When use_qualname is true, uses cls.__qualname__ instead of cls.__name__.

class pydrake.common.RandomDistribution

Drake supports explicit reasoning about a few carefully chosen random distributions.

Members:

kUniform : Vector elements are independent and uniformly distributed

kGaussian : Vector elements are independent and drawn from a

kExponential : Vector elements are independent and drawn from an

__init__(self: pydrake.common.RandomDistribution, value: int) None
kExponential = <RandomDistribution.kExponential: 2>
kGaussian = <RandomDistribution.kGaussian: 1>
kUniform = <RandomDistribution.kUniform: 0>
property name
property value
class pydrake.common.RandomGenerator

Defines Drake’s canonical implementation of the UniformRandomBitGenerator C++ concept (as well as a few conventional extras beyond the concept, e.g., seeds). This uses the 32-bit Mersenne Twister mt19937 by Matsumoto and Nishimura, 1998. For more information, see https://en.cppreference.com/w/cpp/numeric/random/mersenne_twister_engine

Note: For many workflows in drake, we aim to have computations that are fully deterministic given a single random seed. This is accomplished by passing a RandomGenerator object. To generate random numbers in numpy that are deterministic given the C++ random seed (see drake issue #12632 for the discussion), use e.g.

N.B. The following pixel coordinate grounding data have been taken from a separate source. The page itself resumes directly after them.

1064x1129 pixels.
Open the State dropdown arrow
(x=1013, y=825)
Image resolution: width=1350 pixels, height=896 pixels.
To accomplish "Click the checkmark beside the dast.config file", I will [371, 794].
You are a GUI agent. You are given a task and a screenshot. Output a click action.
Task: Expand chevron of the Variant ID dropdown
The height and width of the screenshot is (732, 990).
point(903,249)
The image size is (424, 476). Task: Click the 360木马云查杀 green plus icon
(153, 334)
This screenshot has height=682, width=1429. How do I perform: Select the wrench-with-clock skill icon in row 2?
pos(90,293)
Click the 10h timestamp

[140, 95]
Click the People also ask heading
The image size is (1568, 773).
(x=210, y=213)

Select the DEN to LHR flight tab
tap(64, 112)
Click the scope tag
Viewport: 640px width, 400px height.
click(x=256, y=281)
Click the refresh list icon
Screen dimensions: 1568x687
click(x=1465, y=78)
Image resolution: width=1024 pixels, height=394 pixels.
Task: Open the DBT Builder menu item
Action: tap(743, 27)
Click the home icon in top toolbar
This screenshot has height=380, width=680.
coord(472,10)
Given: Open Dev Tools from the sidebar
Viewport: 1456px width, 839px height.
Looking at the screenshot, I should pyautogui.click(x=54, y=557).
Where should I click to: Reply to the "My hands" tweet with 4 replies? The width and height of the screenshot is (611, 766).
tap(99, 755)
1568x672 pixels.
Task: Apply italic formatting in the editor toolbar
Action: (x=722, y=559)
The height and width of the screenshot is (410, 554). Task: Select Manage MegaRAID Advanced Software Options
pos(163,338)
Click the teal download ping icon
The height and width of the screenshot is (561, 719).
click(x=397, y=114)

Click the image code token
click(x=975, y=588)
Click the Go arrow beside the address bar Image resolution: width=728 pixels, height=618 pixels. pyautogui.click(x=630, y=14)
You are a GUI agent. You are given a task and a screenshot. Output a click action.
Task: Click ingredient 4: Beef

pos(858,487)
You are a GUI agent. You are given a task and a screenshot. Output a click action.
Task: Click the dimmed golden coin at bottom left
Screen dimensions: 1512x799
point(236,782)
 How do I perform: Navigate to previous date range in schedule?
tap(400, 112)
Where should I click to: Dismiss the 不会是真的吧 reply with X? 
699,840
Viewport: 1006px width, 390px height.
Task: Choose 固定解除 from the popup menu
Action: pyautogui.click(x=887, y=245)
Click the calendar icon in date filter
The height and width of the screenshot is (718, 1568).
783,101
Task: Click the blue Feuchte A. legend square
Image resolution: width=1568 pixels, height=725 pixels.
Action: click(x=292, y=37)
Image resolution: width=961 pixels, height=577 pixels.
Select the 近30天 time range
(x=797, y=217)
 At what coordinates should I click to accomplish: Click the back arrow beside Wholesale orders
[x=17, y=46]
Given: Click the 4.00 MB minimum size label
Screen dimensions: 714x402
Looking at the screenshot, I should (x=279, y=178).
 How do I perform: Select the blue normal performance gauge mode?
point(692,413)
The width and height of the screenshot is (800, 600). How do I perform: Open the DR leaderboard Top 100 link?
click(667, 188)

generator = pydrake.common.RandomGenerator()
random_state = numpy.random.RandomState(generator())

my_random_value = random_state.uniform()
...
__init__(*args, **kwargs)

Overloaded function.

  1. __init__(self: pydrake.common.RandomGenerator) -> None

Creates a generator using the default_seed. Actual creation of the generator is deferred until first use so this constructor is fast and does not allocate any heap memory.

  1. __init__(self: pydrake.common.RandomGenerator, seed: int) -> None

Creates a generator using given seed.

pydrake.common.temp_directory() str

Returns a directory location suitable for temporary files. The directory will be called ${parent}/robotlocomotion_drake_XXXXXX where each X is replaced by a character from the portable filename character set. The path ${parent} is defined as one of the following (in decreasing priority):

  • ${TEST_TMPDIR} - ${TMPDIR} - /tmp

If successful, this will always create a new directory. While the caller is not obliged to delete the directory, it has full power to do so based on specific context and need.

Returns

The path representing a newly created directory There will be no trailing /.

Raises
  • if the directory ${parent}/robotlocomotion_drake_XXXXXX cannot be

  • created, or is not a directory.

class pydrake.common.ToleranceType

Members:

kAbsolute :

kRelative :

__init__(self: pydrake.common.ToleranceType, value: int) None
kAbsolute = <ToleranceType.kAbsolute: 0>
kRelative = <ToleranceType.kRelative: 1>
property name
property value
pydrake.common.trigger_an_assertion_failure() None

Trigger a Drake C++ assertion failure

pydrake.common.use_native_cpp_logging()

By default, pydrake’s C++ code routes all of its log messages to Python’s logging module; this function opts-out of that feature.

After this function has been called, pydrake’s C++ code will log directly to stderr, with no interaction with Python. (The Python settings for log level threshold and message formatting will no longer affect the C++ log messages.)

This can be useful to avoid C++ logging touching the GIL, e.g., when using Python’s threading module.

This function is not thread-safe. No other threads should be running when it is called.

See also the environment variable DRAKE_PYTHON_LOGGING, which can also be used to opt-out.

Raises

RuntimeError – If the reconfiguration is not possible, e.g., if you have already manually adjusted the C++ logging configuration.